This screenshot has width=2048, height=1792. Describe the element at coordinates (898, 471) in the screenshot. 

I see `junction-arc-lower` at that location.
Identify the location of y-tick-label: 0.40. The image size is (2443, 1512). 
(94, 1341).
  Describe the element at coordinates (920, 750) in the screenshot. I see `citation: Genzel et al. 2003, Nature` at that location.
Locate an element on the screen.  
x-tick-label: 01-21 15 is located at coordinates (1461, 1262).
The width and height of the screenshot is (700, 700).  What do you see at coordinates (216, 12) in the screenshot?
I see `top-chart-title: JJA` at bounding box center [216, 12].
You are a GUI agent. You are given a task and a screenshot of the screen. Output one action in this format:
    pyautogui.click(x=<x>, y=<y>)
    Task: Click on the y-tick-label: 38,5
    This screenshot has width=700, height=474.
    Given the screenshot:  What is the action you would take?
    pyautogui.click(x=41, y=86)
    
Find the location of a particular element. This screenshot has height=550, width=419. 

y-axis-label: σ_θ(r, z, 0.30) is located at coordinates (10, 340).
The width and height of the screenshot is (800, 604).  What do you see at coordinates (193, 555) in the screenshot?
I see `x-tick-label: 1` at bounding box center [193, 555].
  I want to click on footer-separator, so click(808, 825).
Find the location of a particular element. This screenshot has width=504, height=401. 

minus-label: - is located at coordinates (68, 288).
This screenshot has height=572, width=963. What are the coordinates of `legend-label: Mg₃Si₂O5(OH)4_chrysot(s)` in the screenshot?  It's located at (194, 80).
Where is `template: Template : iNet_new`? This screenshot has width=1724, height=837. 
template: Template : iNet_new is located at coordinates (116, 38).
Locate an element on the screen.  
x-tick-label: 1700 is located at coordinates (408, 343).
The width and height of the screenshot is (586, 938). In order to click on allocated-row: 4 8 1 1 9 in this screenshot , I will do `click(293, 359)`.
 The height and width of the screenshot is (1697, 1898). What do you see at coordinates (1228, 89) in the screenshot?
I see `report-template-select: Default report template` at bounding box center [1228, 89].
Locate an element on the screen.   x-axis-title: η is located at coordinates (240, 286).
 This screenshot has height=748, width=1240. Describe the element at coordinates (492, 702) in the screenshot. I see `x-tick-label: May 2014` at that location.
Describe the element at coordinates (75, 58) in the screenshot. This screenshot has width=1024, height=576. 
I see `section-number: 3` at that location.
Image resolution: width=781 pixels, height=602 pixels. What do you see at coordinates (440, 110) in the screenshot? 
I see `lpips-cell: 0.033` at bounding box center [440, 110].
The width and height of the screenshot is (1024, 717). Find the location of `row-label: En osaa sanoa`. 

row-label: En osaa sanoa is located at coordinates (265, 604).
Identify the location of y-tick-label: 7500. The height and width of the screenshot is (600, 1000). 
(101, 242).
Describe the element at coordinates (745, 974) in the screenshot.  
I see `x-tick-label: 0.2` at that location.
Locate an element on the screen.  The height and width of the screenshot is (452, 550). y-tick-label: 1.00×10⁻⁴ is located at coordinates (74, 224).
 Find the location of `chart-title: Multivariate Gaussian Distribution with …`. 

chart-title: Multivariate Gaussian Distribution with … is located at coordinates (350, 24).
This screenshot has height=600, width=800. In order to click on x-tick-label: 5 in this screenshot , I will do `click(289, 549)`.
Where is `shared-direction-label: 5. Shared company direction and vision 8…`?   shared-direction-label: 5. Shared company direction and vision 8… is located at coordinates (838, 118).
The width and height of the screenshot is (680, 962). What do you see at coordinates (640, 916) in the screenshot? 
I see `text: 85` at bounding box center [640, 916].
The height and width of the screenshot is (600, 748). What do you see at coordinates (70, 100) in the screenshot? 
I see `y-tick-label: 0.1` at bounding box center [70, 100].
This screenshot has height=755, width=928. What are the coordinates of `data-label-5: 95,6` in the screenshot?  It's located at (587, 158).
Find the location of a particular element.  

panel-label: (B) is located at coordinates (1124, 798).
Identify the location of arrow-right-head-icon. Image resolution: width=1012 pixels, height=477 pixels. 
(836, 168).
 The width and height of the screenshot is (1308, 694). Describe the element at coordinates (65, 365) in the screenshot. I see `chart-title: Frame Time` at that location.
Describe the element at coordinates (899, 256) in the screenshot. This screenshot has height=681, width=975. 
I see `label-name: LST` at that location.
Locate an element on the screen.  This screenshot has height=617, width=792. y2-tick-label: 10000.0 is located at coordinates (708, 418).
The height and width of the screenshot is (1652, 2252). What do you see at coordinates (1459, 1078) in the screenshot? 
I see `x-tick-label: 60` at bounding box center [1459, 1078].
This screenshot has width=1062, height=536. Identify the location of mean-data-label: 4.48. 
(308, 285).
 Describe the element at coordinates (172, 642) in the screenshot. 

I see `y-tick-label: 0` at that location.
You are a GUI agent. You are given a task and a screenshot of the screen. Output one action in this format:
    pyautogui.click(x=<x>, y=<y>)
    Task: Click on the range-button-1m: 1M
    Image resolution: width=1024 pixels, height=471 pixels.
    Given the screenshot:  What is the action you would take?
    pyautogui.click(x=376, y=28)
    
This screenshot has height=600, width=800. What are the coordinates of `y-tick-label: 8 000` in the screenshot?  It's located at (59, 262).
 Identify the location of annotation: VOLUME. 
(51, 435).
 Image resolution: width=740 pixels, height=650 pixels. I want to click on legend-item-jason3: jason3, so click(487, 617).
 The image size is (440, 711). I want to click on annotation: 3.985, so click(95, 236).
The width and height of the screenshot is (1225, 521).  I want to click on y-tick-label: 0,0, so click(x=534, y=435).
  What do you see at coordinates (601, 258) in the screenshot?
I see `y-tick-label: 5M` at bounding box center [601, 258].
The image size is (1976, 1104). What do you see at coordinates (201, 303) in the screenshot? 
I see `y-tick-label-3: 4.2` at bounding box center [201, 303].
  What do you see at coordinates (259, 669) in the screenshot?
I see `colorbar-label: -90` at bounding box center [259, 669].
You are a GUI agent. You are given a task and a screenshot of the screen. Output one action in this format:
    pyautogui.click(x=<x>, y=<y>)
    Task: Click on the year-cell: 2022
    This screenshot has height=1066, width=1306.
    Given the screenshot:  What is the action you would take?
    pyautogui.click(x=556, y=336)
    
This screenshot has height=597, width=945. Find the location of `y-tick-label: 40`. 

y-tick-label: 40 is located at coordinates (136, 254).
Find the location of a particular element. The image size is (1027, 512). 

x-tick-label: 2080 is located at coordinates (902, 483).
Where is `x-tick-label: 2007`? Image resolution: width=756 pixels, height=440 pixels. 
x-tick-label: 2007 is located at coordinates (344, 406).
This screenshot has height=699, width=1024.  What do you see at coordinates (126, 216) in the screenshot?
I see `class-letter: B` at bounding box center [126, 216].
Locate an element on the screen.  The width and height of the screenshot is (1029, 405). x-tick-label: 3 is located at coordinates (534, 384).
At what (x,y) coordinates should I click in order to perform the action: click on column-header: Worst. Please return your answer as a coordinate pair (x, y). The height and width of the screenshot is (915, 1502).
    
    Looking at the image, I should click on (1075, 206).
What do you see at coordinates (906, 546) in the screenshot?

+--

> EXERCISE DETAILS: Reproduce all of the lines above, substituting "Find an element on the screen" for every occurrence of "Locate an element on the screen" and leaving everything else unchanged.

> EXERCISE RESULT:
This screenshot has width=2048, height=1792. Describe the element at coordinates (898, 471) in the screenshot. 

I see `junction-arc-lower` at that location.
Identify the location of y-tick-label: 0.40. The image size is (2443, 1512). 
(94, 1341).
  Describe the element at coordinates (920, 750) in the screenshot. I see `citation: Genzel et al. 2003, Nature` at that location.
Find an element on the screen.  
x-tick-label: 01-21 15 is located at coordinates (1461, 1262).
The width and height of the screenshot is (700, 700).  What do you see at coordinates (216, 12) in the screenshot?
I see `top-chart-title: JJA` at bounding box center [216, 12].
You are a GUI agent. You are given a task and a screenshot of the screen. Output one action in this format:
    pyautogui.click(x=<x>, y=<y>)
    Task: Click on the y-tick-label: 38,5
    This screenshot has width=700, height=474.
    Given the screenshot:  What is the action you would take?
    pyautogui.click(x=41, y=86)
    
Find the location of a particular element. This screenshot has height=550, width=419. 

y-axis-label: σ_θ(r, z, 0.30) is located at coordinates (10, 340).
The width and height of the screenshot is (800, 604).  What do you see at coordinates (193, 555) in the screenshot?
I see `x-tick-label: 1` at bounding box center [193, 555].
  I want to click on footer-separator, so click(808, 825).
Find the location of a particular element. This screenshot has width=504, height=401. 

minus-label: - is located at coordinates (68, 288).
This screenshot has height=572, width=963. What are the coordinates of `legend-label: Mg₃Si₂O5(OH)4_chrysot(s)` in the screenshot?  It's located at (194, 80).
Where is `template: Template : iNet_new`? This screenshot has width=1724, height=837. 
template: Template : iNet_new is located at coordinates (116, 38).
Find an element on the screen.  
x-tick-label: 1700 is located at coordinates (408, 343).
The width and height of the screenshot is (586, 938). In order to click on allocated-row: 4 8 1 1 9 in this screenshot , I will do `click(293, 359)`.
 The height and width of the screenshot is (1697, 1898). What do you see at coordinates (1228, 89) in the screenshot?
I see `report-template-select: Default report template` at bounding box center [1228, 89].
Find an element on the screen.   x-axis-title: η is located at coordinates (240, 286).
 This screenshot has height=748, width=1240. Describe the element at coordinates (492, 702) in the screenshot. I see `x-tick-label: May 2014` at that location.
Describe the element at coordinates (75, 58) in the screenshot. This screenshot has width=1024, height=576. 
I see `section-number: 3` at that location.
Image resolution: width=781 pixels, height=602 pixels. What do you see at coordinates (440, 110) in the screenshot? 
I see `lpips-cell: 0.033` at bounding box center [440, 110].
The width and height of the screenshot is (1024, 717). Find the location of `row-label: En osaa sanoa`. 

row-label: En osaa sanoa is located at coordinates (265, 604).
Identify the location of y-tick-label: 7500. The height and width of the screenshot is (600, 1000). 
(101, 242).
Describe the element at coordinates (745, 974) in the screenshot.  
I see `x-tick-label: 0.2` at that location.
Find an element on the screen.  The height and width of the screenshot is (452, 550). y-tick-label: 1.00×10⁻⁴ is located at coordinates (74, 224).
 Find the location of `chart-title: Multivariate Gaussian Distribution with …`. 

chart-title: Multivariate Gaussian Distribution with … is located at coordinates (350, 24).
This screenshot has height=600, width=800. In order to click on x-tick-label: 5 in this screenshot , I will do `click(289, 549)`.
Where is `shared-direction-label: 5. Shared company direction and vision 8…`?   shared-direction-label: 5. Shared company direction and vision 8… is located at coordinates (838, 118).
The width and height of the screenshot is (680, 962). What do you see at coordinates (640, 916) in the screenshot? 
I see `text: 85` at bounding box center [640, 916].
The height and width of the screenshot is (600, 748). What do you see at coordinates (70, 100) in the screenshot? 
I see `y-tick-label: 0.1` at bounding box center [70, 100].
This screenshot has height=755, width=928. What are the coordinates of `data-label-5: 95,6` in the screenshot?  It's located at (587, 158).
Find the location of a particular element.  

panel-label: (B) is located at coordinates (1124, 798).
Identify the location of arrow-right-head-icon. Image resolution: width=1012 pixels, height=477 pixels. 
(836, 168).
 The width and height of the screenshot is (1308, 694). Describe the element at coordinates (65, 365) in the screenshot. I see `chart-title: Frame Time` at that location.
Describe the element at coordinates (899, 256) in the screenshot. This screenshot has height=681, width=975. 
I see `label-name: LST` at that location.
Find an element on the screen.  This screenshot has height=617, width=792. y2-tick-label: 10000.0 is located at coordinates (708, 418).
The height and width of the screenshot is (1652, 2252). What do you see at coordinates (1459, 1078) in the screenshot? 
I see `x-tick-label: 60` at bounding box center [1459, 1078].
This screenshot has width=1062, height=536. Identify the location of mean-data-label: 4.48. 
(308, 285).
 Describe the element at coordinates (172, 642) in the screenshot. 

I see `y-tick-label: 0` at that location.
You are a GUI agent. You are given a task and a screenshot of the screen. Output one action in this format:
    pyautogui.click(x=<x>, y=<y>)
    Task: Click on the range-button-1m: 1M
    Image resolution: width=1024 pixels, height=471 pixels.
    Given the screenshot:  What is the action you would take?
    pyautogui.click(x=376, y=28)
    
This screenshot has height=600, width=800. What are the coordinates of `y-tick-label: 8 000` in the screenshot?  It's located at (59, 262).
 Identify the location of annotation: VOLUME. 
(51, 435).
 Image resolution: width=740 pixels, height=650 pixels. I want to click on legend-item-jason3: jason3, so click(487, 617).
 The image size is (440, 711). I want to click on annotation: 3.985, so click(95, 236).
The width and height of the screenshot is (1225, 521).  I want to click on y-tick-label: 0,0, so click(x=534, y=435).
  What do you see at coordinates (601, 258) in the screenshot?
I see `y-tick-label: 5M` at bounding box center [601, 258].
The image size is (1976, 1104). What do you see at coordinates (201, 303) in the screenshot? 
I see `y-tick-label-3: 4.2` at bounding box center [201, 303].
  What do you see at coordinates (259, 669) in the screenshot?
I see `colorbar-label: -90` at bounding box center [259, 669].
You are a GUI agent. You are given a task and a screenshot of the screen. Output one action in this format:
    pyautogui.click(x=<x>, y=<y>)
    Task: Click on the year-cell: 2022
    This screenshot has height=1066, width=1306.
    Given the screenshot:  What is the action you would take?
    pyautogui.click(x=556, y=336)
    
This screenshot has height=597, width=945. Find the location of `y-tick-label: 40`. 

y-tick-label: 40 is located at coordinates (136, 254).
Find the location of a particular element. The image size is (1027, 512). 

x-tick-label: 2080 is located at coordinates (902, 483).
Where is `x-tick-label: 2007`? Image resolution: width=756 pixels, height=440 pixels. 
x-tick-label: 2007 is located at coordinates (344, 406).
This screenshot has height=699, width=1024.  What do you see at coordinates (126, 216) in the screenshot?
I see `class-letter: B` at bounding box center [126, 216].
Find an element on the screen.  The width and height of the screenshot is (1029, 405). x-tick-label: 3 is located at coordinates (534, 384).
At what (x,y) coordinates should I click in order to perform the action: click on column-header: Worst. Please return your answer as a coordinate pair (x, y). The height and width of the screenshot is (915, 1502).
    
    Looking at the image, I should click on (1075, 206).
What do you see at coordinates (906, 546) in the screenshot?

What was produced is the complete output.